> _Task directions_: Could you give the entries again, exactly as written?

-------- Task material

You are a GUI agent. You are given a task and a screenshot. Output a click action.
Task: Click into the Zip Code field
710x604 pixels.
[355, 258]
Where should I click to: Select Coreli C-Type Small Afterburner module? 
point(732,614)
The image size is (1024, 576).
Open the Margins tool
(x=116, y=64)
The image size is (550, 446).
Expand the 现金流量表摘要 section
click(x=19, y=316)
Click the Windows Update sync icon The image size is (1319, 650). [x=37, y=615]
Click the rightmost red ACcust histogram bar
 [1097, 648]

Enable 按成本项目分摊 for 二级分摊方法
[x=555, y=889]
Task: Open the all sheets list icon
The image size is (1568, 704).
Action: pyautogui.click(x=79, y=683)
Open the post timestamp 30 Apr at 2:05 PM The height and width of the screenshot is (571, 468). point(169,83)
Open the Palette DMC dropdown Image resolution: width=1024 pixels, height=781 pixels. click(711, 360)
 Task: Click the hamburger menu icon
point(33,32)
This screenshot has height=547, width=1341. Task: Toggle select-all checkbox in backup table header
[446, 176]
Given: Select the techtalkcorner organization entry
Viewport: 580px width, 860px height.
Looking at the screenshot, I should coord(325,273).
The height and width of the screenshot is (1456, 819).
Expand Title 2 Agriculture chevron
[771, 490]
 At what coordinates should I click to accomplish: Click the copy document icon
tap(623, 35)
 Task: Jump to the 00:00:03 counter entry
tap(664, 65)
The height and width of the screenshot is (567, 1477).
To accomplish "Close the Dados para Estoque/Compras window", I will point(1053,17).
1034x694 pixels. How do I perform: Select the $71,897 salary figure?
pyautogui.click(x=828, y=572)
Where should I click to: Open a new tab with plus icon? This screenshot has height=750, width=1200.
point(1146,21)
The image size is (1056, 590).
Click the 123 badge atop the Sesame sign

----------------

> _Answer to this problem_:
You are a GUI agent. You are given a task and a screenshot. Output a click action.
Task: Click into the Zip Code field
710x604 pixels.
[355, 258]
Where should I click to: Select Coreli C-Type Small Afterburner module? 
point(732,614)
The image size is (1024, 576).
Open the Margins tool
(x=116, y=64)
The image size is (550, 446).
Expand the 现金流量表摘要 section
click(x=19, y=316)
Click the Windows Update sync icon The image size is (1319, 650). [x=37, y=615]
Click the rightmost red ACcust histogram bar
 [1097, 648]

Enable 按成本项目分摊 for 二级分摊方法
[x=555, y=889]
Task: Open the all sheets list icon
The image size is (1568, 704).
Action: pyautogui.click(x=79, y=683)
Open the post timestamp 30 Apr at 2:05 PM The height and width of the screenshot is (571, 468). point(169,83)
Open the Palette DMC dropdown Image resolution: width=1024 pixels, height=781 pixels. click(711, 360)
 Task: Click the hamburger menu icon
point(33,32)
This screenshot has height=547, width=1341. Task: Toggle select-all checkbox in backup table header
[446, 176]
Given: Select the techtalkcorner organization entry
Viewport: 580px width, 860px height.
Looking at the screenshot, I should coord(325,273).
The height and width of the screenshot is (1456, 819).
Expand Title 2 Agriculture chevron
[771, 490]
 At what coordinates should I click to accomplish: Click the copy document icon
tap(623, 35)
 Task: Jump to the 00:00:03 counter entry
tap(664, 65)
The height and width of the screenshot is (567, 1477).
To accomplish "Close the Dados para Estoque/Compras window", I will point(1053,17).
1034x694 pixels. How do I perform: Select the $71,897 salary figure?
pyautogui.click(x=828, y=572)
Where should I click to: Open a new tab with plus icon? This screenshot has height=750, width=1200.
point(1146,21)
The image size is (1056, 590).
Click the 123 badge atop the Sesame sign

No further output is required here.